NON ABSORBENT COTTON:

1. Fibre when treated with Cuoxam reagent, swells & dissolves with ballooning
2. Fibre gives a violet stain with chlorzinc iodide

Uses:

• Fabrics, surgical dressings.

JUTE

• BIOLOGICAL SOURCE: obtained from phloem fibres of Corchorus capsularis
• Family: Tiliaceae.

Description:

• Brown, rough to touch.

Chemical Test:

1. Fibre, when stained with phloroglucinol & HCl, gives a deep red colour
2. Fibre gives a yellow stain with chlorzinc iodide

Uses:

• Preparation of jute bags.

SILK:

• BIOLOGICAL SOURCE: obtained from secretion/cocoon of Bombyx mori
• Family: Bombycidae.

Description:

• Yellow, smooth to touch.

Uses:

• Sutures & ligatures.

Collection:

• The larvae produce fibroin from the mouth glands which gets united with a gum-like secretion known as sericin to form a cocoon.

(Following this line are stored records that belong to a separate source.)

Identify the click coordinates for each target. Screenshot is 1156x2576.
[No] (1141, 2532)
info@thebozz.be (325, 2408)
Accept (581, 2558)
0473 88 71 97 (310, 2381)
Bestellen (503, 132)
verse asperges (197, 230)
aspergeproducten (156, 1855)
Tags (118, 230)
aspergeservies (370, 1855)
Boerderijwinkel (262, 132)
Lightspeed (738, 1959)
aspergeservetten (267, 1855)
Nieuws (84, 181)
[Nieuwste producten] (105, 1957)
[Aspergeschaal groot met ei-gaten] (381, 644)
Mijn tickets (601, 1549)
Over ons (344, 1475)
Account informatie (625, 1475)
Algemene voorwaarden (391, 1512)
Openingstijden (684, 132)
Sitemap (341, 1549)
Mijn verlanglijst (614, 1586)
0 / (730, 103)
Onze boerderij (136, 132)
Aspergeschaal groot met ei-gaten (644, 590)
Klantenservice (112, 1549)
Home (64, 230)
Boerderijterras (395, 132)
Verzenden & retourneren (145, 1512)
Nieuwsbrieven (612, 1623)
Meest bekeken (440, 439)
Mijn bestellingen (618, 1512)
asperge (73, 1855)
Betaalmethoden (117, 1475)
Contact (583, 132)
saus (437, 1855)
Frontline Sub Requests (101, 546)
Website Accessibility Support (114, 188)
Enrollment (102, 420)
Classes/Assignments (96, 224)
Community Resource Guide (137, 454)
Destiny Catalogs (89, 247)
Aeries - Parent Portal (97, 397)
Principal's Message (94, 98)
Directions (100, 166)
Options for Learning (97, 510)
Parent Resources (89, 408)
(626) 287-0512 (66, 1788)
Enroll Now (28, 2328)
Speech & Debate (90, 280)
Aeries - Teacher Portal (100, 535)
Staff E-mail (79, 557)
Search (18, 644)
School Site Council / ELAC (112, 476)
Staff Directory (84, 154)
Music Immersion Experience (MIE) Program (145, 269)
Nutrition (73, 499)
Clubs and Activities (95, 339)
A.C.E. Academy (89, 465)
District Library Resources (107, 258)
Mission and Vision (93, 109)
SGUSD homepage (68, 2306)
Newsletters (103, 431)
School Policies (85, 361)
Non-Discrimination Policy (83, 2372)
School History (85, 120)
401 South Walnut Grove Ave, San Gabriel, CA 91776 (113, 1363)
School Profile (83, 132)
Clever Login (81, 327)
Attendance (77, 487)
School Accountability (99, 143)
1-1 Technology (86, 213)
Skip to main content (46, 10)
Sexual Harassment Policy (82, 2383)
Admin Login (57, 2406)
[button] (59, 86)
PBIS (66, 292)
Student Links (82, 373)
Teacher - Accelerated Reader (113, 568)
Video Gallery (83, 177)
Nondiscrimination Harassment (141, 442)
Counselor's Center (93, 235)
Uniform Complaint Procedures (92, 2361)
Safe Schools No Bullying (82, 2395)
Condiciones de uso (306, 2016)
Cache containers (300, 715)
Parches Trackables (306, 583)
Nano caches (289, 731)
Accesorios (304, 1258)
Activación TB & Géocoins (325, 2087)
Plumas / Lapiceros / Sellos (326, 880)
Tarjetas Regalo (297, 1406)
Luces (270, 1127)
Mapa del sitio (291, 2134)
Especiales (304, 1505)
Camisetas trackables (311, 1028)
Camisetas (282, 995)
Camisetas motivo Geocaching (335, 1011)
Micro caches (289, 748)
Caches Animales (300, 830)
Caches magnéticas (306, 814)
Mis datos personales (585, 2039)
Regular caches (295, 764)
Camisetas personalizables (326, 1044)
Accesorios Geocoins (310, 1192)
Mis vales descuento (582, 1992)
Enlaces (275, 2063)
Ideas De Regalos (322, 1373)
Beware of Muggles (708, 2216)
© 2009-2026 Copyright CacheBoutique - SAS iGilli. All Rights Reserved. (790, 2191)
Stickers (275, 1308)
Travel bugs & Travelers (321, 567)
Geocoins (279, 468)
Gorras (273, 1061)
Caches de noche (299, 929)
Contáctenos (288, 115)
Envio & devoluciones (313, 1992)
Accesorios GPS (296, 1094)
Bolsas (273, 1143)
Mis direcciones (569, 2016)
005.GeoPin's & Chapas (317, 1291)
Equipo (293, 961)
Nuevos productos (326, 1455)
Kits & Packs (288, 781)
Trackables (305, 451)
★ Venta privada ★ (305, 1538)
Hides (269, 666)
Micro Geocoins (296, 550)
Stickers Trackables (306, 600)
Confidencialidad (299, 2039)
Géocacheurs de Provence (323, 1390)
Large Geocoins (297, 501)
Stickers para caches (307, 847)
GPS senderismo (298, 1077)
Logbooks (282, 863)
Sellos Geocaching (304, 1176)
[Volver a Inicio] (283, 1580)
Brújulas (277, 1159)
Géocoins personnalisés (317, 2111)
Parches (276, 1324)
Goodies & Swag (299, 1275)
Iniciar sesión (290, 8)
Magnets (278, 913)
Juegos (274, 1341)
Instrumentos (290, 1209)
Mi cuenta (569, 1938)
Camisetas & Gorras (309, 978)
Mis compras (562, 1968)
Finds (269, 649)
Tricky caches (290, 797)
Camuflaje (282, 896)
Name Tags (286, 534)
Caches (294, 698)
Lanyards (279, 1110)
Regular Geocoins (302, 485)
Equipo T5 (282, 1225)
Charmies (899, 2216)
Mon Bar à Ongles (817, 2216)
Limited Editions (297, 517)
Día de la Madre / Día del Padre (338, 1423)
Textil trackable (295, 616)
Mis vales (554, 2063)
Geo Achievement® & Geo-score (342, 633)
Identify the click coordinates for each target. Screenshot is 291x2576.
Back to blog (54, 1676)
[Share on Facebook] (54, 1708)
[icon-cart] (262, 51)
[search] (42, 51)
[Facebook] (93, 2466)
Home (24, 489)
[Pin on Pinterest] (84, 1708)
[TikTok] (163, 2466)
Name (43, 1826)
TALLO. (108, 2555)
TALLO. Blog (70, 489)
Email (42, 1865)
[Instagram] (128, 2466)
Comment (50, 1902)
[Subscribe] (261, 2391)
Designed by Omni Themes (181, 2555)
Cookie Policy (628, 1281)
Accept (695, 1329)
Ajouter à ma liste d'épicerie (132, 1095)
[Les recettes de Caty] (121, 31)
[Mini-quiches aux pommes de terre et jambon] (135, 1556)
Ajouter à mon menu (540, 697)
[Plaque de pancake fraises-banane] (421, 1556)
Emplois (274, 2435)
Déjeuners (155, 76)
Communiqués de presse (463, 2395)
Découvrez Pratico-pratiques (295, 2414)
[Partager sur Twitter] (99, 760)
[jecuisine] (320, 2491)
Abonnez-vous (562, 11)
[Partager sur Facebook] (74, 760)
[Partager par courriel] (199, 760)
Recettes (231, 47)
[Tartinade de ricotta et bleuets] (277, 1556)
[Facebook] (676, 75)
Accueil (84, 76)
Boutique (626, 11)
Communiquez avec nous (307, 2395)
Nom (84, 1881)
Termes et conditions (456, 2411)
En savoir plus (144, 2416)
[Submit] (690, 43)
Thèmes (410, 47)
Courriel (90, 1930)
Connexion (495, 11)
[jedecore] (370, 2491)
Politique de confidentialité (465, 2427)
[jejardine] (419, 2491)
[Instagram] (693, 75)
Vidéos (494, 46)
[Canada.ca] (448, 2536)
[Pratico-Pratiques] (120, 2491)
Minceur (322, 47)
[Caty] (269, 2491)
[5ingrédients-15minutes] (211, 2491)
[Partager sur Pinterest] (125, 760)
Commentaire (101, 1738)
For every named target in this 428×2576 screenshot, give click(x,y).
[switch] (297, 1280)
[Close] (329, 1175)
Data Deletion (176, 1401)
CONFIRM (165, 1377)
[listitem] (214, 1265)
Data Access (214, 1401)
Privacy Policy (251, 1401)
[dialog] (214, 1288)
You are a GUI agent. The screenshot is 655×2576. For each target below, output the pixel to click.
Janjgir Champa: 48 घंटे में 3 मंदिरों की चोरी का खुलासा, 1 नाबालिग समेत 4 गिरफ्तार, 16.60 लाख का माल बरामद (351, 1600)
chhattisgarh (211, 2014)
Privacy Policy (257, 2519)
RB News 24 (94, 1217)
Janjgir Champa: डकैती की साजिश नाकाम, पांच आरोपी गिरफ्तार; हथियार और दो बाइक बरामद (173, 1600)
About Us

• These cocoons are exposed to steam & finally plunged in boiling water to separate the gum & the fibres.

Chemical:

• Proteins & subunits made of alanine & glycine.

Chemical Tests:

1. Fibre does not blacken on treatment with lead acetate
2. On treatment with Millon's reagent, it gives a brick red colour

WOOL

• BIOLOGICAL SOURCE: obtained from fleece of sheep Ovis aries
• Family: Bovidae

Description:

• Soft, lustrous.

Preparation:

• Raw wool is washed with water followed by a second washing with soap solution & then treated with sulphuric acid.

• The wool fat is separated by extracting with acetone.

• Thus wool fibre is obtained.

Chemical Test:

• Fibre blackens with lead acetate. (Contains sulphur containing amino acids)

Uses:

• Fabrication, ligatures & sutures.

GLASS WOOL:

• Source: made up of silica, mixture of silica & oxides of aluminium, calcium, boron & magnesium

Uses:

• Insulating material & in the manufacture of filters.

Chemical Tests:

1. Fibre is partly soluble in 60% sulphuric acid
2. Fibre on ignition forms a hard bead

ASBESTOS:

• Source: consists of hydrated magnesium silicates & occurs as white, yellow or green fibres.

Uses:

• Filtering media

Chemical Test:

• Fibre insoluble in warm HCl

NYLON

• Source: Polymer of adipic acid & hexamethylene diamine.

Description:

• It is dull or lustrous, white in colour.

Uses:

• Preparation of sutures & ligatures, sieves & fabrics.

Chemical Tests:

1. Fibre soluble in warm HCl
2. Forms a hard bead on ignition

TERYLENE:

• Source: Polymer of ethylene glycol & terephthalic acid.

Uses:

• Preparation of artificial grafts.

Chemical Tests:

1. Fibre is soluble in formic acid
2. Forms a hard round bead on ignition

RAYON / VISCOUS RAYON / REGENERATED CELLULOSE:

Preparation:

• Cellulose is treated with sodium hydroxide to yield sodium cellulosate.
• This, when treated with carbon disulphide in sodium hydroxide, gives sodium cellulose xanthate.
• The solution is passed through fine nozzles in a bath of sodium sulphate & H2SO4 to yield filaments of viscous rayon.
• It is further made free of sulphur, bleached & washed.

Uses:

• Preparation of surgical dressings & fabric.

SHORT NOTE ON CELLULOSE:

• Cellulose is obtained from wood or cotton
• It is extracted using hot methanol followed by methanolic NaOH treatment
• The solution is further exposed to an explosion process wherein the high pressure is cut down in a very short interval of time
• The cellulose thus obtained is a polymer of glucose units linked together in a beta- 1,4 linkage

Derivatives:

1. Ester: esterification of cellulose yields products such as cellulose nitrate & cellulose acetate which are used in the preparation of films & plasticizers
2. Ether: etherification yields products such as methyl cellulose, CMC, HPMC, HPC. The solubility of these polymers depends on the degree of substitution of hydroxyl group

Uses:

• Stabilizers, suspending agents & in ophthalmic solutions.